Reliable statistics show that only two percent of civil cases actually go to trial; 98 percent of matters are settled through negotiations, or dismissed through some other legal form. Other reasons for using some form of ADR is to save time, money and aggravation of expensive and lengthy litigation in court.

There is also a clogged court system, bogged down by cases, fewer resources, fewer employees and the uncertainty of a trial to consider. And studies have shown that both parties in a lawsuit that ends up in court are happy with the results.

There is a push to get the parties involved and let them be a part of the solution to their problem, with the help of mediators and arbitrators.

Van Epps said using the same person as mediator and arbitrator has benefits because that person would have a greater understanding of the issues involved in the dispute. If the mediator can resolve some of the issues, the arbitrator with authority to resolve the rest of the case avoids the additional time and expense of a trial.

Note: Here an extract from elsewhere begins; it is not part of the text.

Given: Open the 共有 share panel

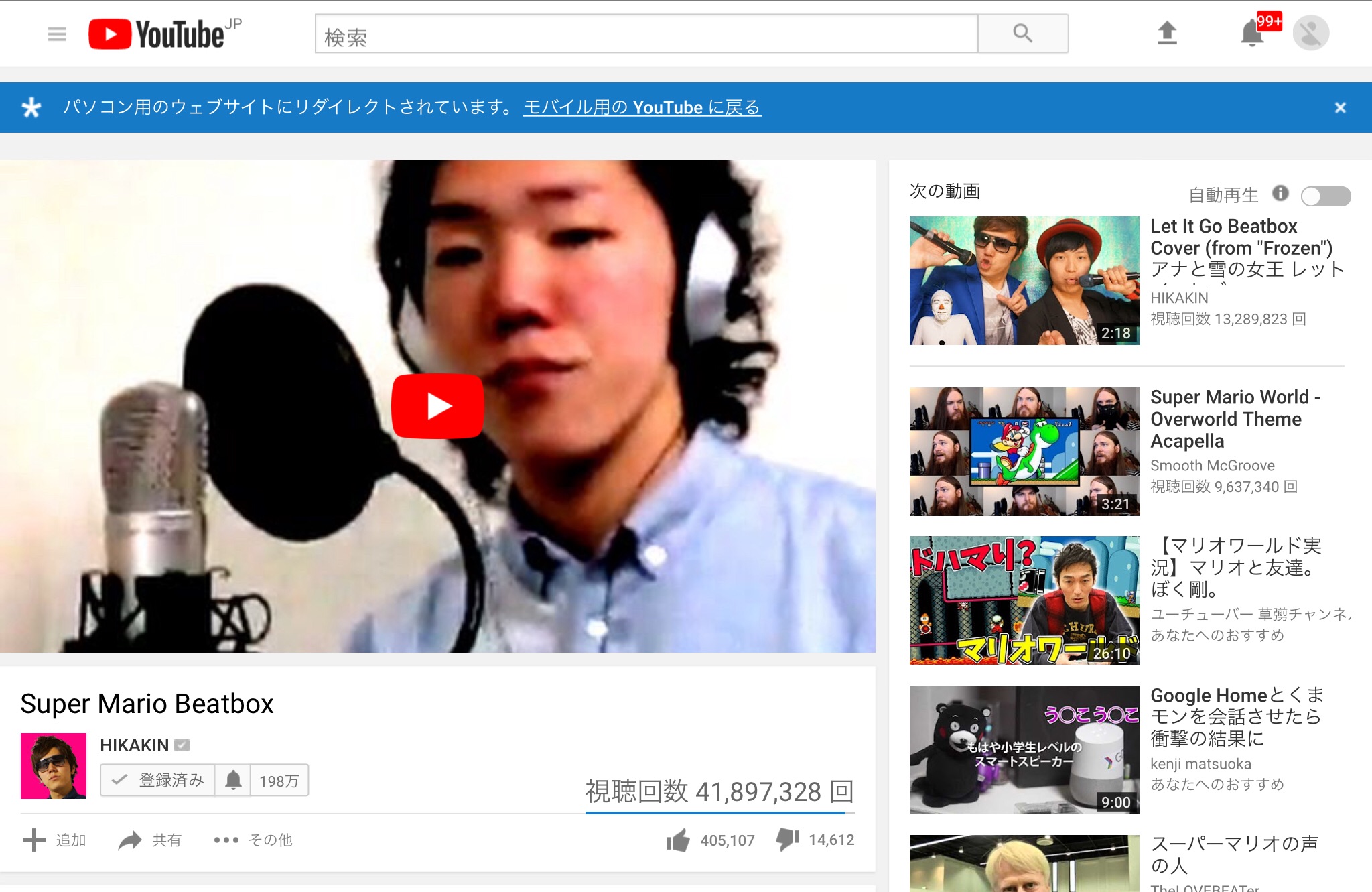Looking at the screenshot, I should tap(150, 840).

According to Donna Craig, Chair of the State Bar of Michigan’s ADR Section, and one of PREMi’s resolution experts, the combination of mediator and arbitrator can be an effective tool.

“When the parties to a lawsuit decide that it’s time to explore settlement, Med/Arb allows them to engage in mediation, and if they can’t reach an agreement, the matter automatically proceeds to binding arbitration,” she said in the news release.

“Compared to courtroom litigation, the process offers flexibility, dramatically lower costs, a much shorter timeframe, and a guaranteed result - if mediation doesn’t settle the case, the arbitration will.”

William Weber Jr., executive director of PREMi, agrees. Although all parties would enter into a contract beforehand, “one way or another, the matter will get resolved,” he said.

“The case is removed from the court system, and this saves court costs and reduces the legal fees for the parties.”

The program is endorsed by the State Court Administrators Office as qualifying for continuing education credit for attorneys about useful alternatives to litigation.

Weber said a court rule requiring attorneys on the court’s list of approved mediators to obtain eight hours of advanced mediation training every two years would be met by attending this training session.

Weber said those who attend the program will learn about drafting contracts containing the Med/Arb language, cases and statutes will be explained, and a session on role playing with presenters and attendees will give them an opportunity to see who the process works.

They will also learn how to recognize and address ethical issues that can arise, and the faculty will share their personal experiences and techniques.

The program will also benefit attorneys who are not usually in ADR roles, but help them use these tools while practicing in their own areas of litigation, whether it is business, commercial, employment and family law, and how to better serve their clients needs.

Van Epps said his office endorses the program, and said those involved from PREMi “are real excellent people to have involved in the program.”